→ **Written problem**
Retype every line of the following items exactly, without changing anything.

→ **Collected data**
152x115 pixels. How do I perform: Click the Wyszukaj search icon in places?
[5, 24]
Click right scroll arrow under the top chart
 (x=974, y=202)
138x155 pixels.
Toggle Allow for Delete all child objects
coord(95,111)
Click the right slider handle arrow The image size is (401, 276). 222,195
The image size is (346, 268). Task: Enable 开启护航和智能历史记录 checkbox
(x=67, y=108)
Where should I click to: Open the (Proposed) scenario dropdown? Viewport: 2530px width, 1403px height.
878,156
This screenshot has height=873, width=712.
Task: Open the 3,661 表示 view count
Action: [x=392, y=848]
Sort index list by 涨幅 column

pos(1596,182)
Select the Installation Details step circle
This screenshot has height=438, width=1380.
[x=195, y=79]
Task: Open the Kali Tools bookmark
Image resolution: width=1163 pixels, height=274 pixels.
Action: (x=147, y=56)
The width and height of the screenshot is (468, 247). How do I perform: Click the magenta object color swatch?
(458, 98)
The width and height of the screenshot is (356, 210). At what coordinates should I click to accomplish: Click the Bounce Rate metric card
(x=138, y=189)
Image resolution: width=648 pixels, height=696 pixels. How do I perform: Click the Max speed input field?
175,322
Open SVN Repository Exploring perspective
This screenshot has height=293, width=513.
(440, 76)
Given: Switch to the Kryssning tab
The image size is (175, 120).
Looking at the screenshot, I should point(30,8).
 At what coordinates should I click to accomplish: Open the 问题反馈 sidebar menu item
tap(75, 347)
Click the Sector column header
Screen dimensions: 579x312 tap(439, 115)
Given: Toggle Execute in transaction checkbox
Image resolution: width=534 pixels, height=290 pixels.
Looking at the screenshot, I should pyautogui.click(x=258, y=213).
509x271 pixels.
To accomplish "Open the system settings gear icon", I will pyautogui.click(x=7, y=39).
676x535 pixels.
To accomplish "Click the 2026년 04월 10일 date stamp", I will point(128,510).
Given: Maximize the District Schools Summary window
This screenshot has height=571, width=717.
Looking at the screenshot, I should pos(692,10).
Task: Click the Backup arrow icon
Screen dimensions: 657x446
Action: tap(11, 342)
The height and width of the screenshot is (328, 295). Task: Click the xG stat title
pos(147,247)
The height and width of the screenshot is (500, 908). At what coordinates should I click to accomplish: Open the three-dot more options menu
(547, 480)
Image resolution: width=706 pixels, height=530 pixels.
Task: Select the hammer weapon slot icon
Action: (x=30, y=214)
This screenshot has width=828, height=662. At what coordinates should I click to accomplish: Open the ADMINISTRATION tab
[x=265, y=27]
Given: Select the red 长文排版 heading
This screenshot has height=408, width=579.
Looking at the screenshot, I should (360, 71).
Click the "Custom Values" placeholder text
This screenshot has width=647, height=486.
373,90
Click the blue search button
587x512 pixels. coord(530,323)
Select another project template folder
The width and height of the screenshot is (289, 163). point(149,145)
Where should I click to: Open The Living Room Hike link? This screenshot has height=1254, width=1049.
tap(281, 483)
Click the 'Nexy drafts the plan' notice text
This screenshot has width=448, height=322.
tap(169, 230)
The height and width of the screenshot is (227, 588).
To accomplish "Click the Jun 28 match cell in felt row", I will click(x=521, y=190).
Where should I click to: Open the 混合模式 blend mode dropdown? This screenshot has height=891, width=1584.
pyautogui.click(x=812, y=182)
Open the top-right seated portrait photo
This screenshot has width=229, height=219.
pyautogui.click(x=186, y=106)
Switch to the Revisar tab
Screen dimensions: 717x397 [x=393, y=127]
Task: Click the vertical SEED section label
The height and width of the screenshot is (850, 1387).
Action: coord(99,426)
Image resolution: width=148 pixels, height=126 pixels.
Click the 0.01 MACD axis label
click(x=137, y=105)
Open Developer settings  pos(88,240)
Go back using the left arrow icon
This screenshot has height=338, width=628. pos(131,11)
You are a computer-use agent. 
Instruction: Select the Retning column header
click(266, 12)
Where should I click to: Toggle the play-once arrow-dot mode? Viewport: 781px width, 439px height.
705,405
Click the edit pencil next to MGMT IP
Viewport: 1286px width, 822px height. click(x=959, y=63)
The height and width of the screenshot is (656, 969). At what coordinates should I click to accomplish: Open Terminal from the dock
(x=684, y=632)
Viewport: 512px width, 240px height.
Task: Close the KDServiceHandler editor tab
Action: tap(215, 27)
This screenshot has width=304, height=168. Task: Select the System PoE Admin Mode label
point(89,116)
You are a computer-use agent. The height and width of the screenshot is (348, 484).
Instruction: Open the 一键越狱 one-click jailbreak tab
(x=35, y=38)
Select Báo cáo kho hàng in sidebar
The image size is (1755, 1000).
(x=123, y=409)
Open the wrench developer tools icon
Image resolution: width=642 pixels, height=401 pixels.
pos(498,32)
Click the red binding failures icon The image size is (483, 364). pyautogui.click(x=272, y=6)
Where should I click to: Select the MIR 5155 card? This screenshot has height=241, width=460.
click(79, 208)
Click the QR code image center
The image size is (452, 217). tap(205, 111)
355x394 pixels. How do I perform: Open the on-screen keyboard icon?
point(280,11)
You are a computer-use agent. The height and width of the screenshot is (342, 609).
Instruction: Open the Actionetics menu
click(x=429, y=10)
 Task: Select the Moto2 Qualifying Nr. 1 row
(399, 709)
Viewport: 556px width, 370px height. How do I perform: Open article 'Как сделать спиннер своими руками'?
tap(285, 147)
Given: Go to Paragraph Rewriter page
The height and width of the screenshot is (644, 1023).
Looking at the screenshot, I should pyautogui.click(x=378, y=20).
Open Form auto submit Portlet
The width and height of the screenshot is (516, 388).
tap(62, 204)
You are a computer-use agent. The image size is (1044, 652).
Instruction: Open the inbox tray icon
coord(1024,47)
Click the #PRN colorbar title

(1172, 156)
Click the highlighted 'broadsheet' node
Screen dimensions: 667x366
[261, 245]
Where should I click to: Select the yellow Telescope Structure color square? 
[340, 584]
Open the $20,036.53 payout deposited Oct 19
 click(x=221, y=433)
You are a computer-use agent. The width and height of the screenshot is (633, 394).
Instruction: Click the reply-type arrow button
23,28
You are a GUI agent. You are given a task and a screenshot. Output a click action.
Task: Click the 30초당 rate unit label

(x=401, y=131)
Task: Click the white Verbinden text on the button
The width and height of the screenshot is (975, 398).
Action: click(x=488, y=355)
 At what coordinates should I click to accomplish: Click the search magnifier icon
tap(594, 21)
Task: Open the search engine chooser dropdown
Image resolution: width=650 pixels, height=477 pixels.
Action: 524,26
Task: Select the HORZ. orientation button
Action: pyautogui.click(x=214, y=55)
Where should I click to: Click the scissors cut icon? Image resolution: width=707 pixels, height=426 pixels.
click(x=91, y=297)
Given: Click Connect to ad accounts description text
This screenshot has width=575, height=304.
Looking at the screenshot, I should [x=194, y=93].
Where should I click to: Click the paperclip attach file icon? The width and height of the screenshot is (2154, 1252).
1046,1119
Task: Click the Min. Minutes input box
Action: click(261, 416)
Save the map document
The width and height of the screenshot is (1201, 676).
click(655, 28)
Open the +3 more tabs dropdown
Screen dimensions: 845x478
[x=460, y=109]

→ **Worked solution**
152x115 pixels. How do I perform: Click the Wyszukaj search icon in places?
[5, 24]
Click right scroll arrow under the top chart
 (x=974, y=202)
138x155 pixels.
Toggle Allow for Delete all child objects
coord(95,111)
Click the right slider handle arrow The image size is (401, 276). 222,195
The image size is (346, 268). Task: Enable 开启护航和智能历史记录 checkbox
(x=67, y=108)
Where should I click to: Open the (Proposed) scenario dropdown? Viewport: 2530px width, 1403px height.
878,156
This screenshot has height=873, width=712.
Task: Open the 3,661 表示 view count
Action: [x=392, y=848]
Sort index list by 涨幅 column

pos(1596,182)
Select the Installation Details step circle
This screenshot has height=438, width=1380.
[x=195, y=79]
Task: Open the Kali Tools bookmark
Image resolution: width=1163 pixels, height=274 pixels.
Action: (x=147, y=56)
The width and height of the screenshot is (468, 247). How do I perform: Click the magenta object color swatch?
(458, 98)
The width and height of the screenshot is (356, 210). At what coordinates should I click to accomplish: Click the Bounce Rate metric card
(x=138, y=189)
Image resolution: width=648 pixels, height=696 pixels. How do I perform: Click the Max speed input field?
175,322
Open SVN Repository Exploring perspective
This screenshot has height=293, width=513.
(440, 76)
Given: Switch to the Kryssning tab
The image size is (175, 120).
Looking at the screenshot, I should point(30,8).
 At what coordinates should I click to accomplish: Open the 问题反馈 sidebar menu item
tap(75, 347)
Click the Sector column header
Screen dimensions: 579x312 tap(439, 115)
Given: Toggle Execute in transaction checkbox
Image resolution: width=534 pixels, height=290 pixels.
Looking at the screenshot, I should pyautogui.click(x=258, y=213).
509x271 pixels.
To accomplish "Open the system settings gear icon", I will pyautogui.click(x=7, y=39).
676x535 pixels.
To accomplish "Click the 2026년 04월 10일 date stamp", I will point(128,510).
Given: Maximize the District Schools Summary window
This screenshot has height=571, width=717.
Looking at the screenshot, I should pos(692,10).
Task: Click the Backup arrow icon
Screen dimensions: 657x446
Action: tap(11, 342)
The height and width of the screenshot is (328, 295). Task: Click the xG stat title
pos(147,247)
The height and width of the screenshot is (500, 908). At what coordinates should I click to accomplish: Open the three-dot more options menu
(547, 480)
Image resolution: width=706 pixels, height=530 pixels.
Task: Select the hammer weapon slot icon
Action: (x=30, y=214)
This screenshot has width=828, height=662. At what coordinates should I click to accomplish: Open the ADMINISTRATION tab
[x=265, y=27]
Given: Select the red 长文排版 heading
This screenshot has height=408, width=579.
Looking at the screenshot, I should (360, 71).
Click the "Custom Values" placeholder text
This screenshot has width=647, height=486.
373,90
Click the blue search button
587x512 pixels. coord(530,323)
Select another project template folder
The width and height of the screenshot is (289, 163). point(149,145)
Where should I click to: Open The Living Room Hike link? This screenshot has height=1254, width=1049.
tap(281, 483)
Click the 'Nexy drafts the plan' notice text
This screenshot has width=448, height=322.
tap(169, 230)
The height and width of the screenshot is (227, 588).
To accomplish "Click the Jun 28 match cell in felt row", I will click(x=521, y=190).
Where should I click to: Open the 混合模式 blend mode dropdown? This screenshot has height=891, width=1584.
pyautogui.click(x=812, y=182)
Open the top-right seated portrait photo
This screenshot has width=229, height=219.
pyautogui.click(x=186, y=106)
Switch to the Revisar tab
Screen dimensions: 717x397 [x=393, y=127]
Task: Click the vertical SEED section label
The height and width of the screenshot is (850, 1387).
Action: coord(99,426)
Image resolution: width=148 pixels, height=126 pixels.
Click the 0.01 MACD axis label
click(x=137, y=105)
Open Developer settings  pos(88,240)
Go back using the left arrow icon
This screenshot has height=338, width=628. pos(131,11)
You are a computer-use agent. 
Instruction: Select the Retning column header
click(266, 12)
Where should I click to: Toggle the play-once arrow-dot mode? Viewport: 781px width, 439px height.
705,405
Click the edit pencil next to MGMT IP
Viewport: 1286px width, 822px height. click(x=959, y=63)
The height and width of the screenshot is (656, 969). At what coordinates should I click to accomplish: Open Terminal from the dock
(x=684, y=632)
Viewport: 512px width, 240px height.
Task: Close the KDServiceHandler editor tab
Action: tap(215, 27)
This screenshot has width=304, height=168. Task: Select the System PoE Admin Mode label
point(89,116)
You are a computer-use agent. The height and width of the screenshot is (348, 484).
Instruction: Open the 一键越狱 one-click jailbreak tab
(x=35, y=38)
Select Báo cáo kho hàng in sidebar
The image size is (1755, 1000).
(x=123, y=409)
Open the wrench developer tools icon
Image resolution: width=642 pixels, height=401 pixels.
pos(498,32)
Click the red binding failures icon The image size is (483, 364). pyautogui.click(x=272, y=6)
Where should I click to: Select the MIR 5155 card? This screenshot has height=241, width=460.
click(79, 208)
Click the QR code image center
The image size is (452, 217). tap(205, 111)
355x394 pixels. How do I perform: Open the on-screen keyboard icon?
point(280,11)
You are a computer-use agent. The height and width of the screenshot is (342, 609).
Instruction: Open the Actionetics menu
click(x=429, y=10)
 Task: Select the Moto2 Qualifying Nr. 1 row
(399, 709)
Viewport: 556px width, 370px height. How do I perform: Open article 'Как сделать спиннер своими руками'?
tap(285, 147)
Given: Go to Paragraph Rewriter page
The height and width of the screenshot is (644, 1023).
Looking at the screenshot, I should pyautogui.click(x=378, y=20).
Open Form auto submit Portlet
The width and height of the screenshot is (516, 388).
tap(62, 204)
You are a computer-use agent. The image size is (1044, 652).
Instruction: Open the inbox tray icon
coord(1024,47)
Click the #PRN colorbar title

(1172, 156)
Click the highlighted 'broadsheet' node
Screen dimensions: 667x366
[261, 245]
Where should I click to: Select the yellow Telescope Structure color square? 
[340, 584]
Open the $20,036.53 payout deposited Oct 19
 click(x=221, y=433)
You are a computer-use agent. The width and height of the screenshot is (633, 394).
Instruction: Click the reply-type arrow button
23,28
You are a GUI agent. You are given a task and a screenshot. Output a click action.
Task: Click the 30초당 rate unit label

(x=401, y=131)
Task: Click the white Verbinden text on the button
The width and height of the screenshot is (975, 398).
Action: click(x=488, y=355)
 At what coordinates should I click to accomplish: Click the search magnifier icon
tap(594, 21)
Task: Open the search engine chooser dropdown
Image resolution: width=650 pixels, height=477 pixels.
Action: 524,26
Task: Select the HORZ. orientation button
Action: pyautogui.click(x=214, y=55)
Where should I click to: Click the scissors cut icon? Image resolution: width=707 pixels, height=426 pixels.
click(x=91, y=297)
Given: Click Connect to ad accounts description text
This screenshot has width=575, height=304.
Looking at the screenshot, I should [x=194, y=93].
Where should I click to: Click the paperclip attach file icon? The width and height of the screenshot is (2154, 1252).
1046,1119
Task: Click the Min. Minutes input box
Action: click(261, 416)
Save the map document
The width and height of the screenshot is (1201, 676).
click(655, 28)
Open the +3 more tabs dropdown
Screen dimensions: 845x478
[x=460, y=109]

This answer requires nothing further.